> _The task_: Write out, word for word, only the lines from the one with "The image size is (481, 441)." to the end of the data below.

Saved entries

● ● ●

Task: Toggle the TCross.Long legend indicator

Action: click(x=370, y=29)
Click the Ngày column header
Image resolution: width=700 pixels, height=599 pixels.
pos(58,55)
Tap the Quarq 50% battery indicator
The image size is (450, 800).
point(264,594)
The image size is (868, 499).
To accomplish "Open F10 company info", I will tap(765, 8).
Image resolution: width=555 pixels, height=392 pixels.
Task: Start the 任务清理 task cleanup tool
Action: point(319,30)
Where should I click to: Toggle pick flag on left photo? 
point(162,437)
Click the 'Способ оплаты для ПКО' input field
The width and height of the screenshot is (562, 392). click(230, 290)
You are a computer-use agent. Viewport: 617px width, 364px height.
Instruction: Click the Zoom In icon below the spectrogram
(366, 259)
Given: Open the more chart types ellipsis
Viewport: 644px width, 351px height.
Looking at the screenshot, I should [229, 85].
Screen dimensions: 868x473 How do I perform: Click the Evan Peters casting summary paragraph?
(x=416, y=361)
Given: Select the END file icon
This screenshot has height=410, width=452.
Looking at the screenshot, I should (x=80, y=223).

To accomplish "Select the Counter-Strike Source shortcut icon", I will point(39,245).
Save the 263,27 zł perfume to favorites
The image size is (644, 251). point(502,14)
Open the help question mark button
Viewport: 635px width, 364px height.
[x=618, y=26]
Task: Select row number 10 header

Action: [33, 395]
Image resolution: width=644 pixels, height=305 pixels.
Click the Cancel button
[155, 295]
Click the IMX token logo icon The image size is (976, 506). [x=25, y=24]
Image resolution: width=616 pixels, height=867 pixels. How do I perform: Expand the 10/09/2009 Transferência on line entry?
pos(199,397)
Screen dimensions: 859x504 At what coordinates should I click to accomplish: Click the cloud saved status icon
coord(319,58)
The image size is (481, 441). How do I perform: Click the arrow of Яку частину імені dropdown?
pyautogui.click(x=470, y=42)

● ● ●

> _Answer box_:
The image size is (481, 441). How do I perform: Click the arrow of Яку частину імені dropdown?
pyautogui.click(x=470, y=42)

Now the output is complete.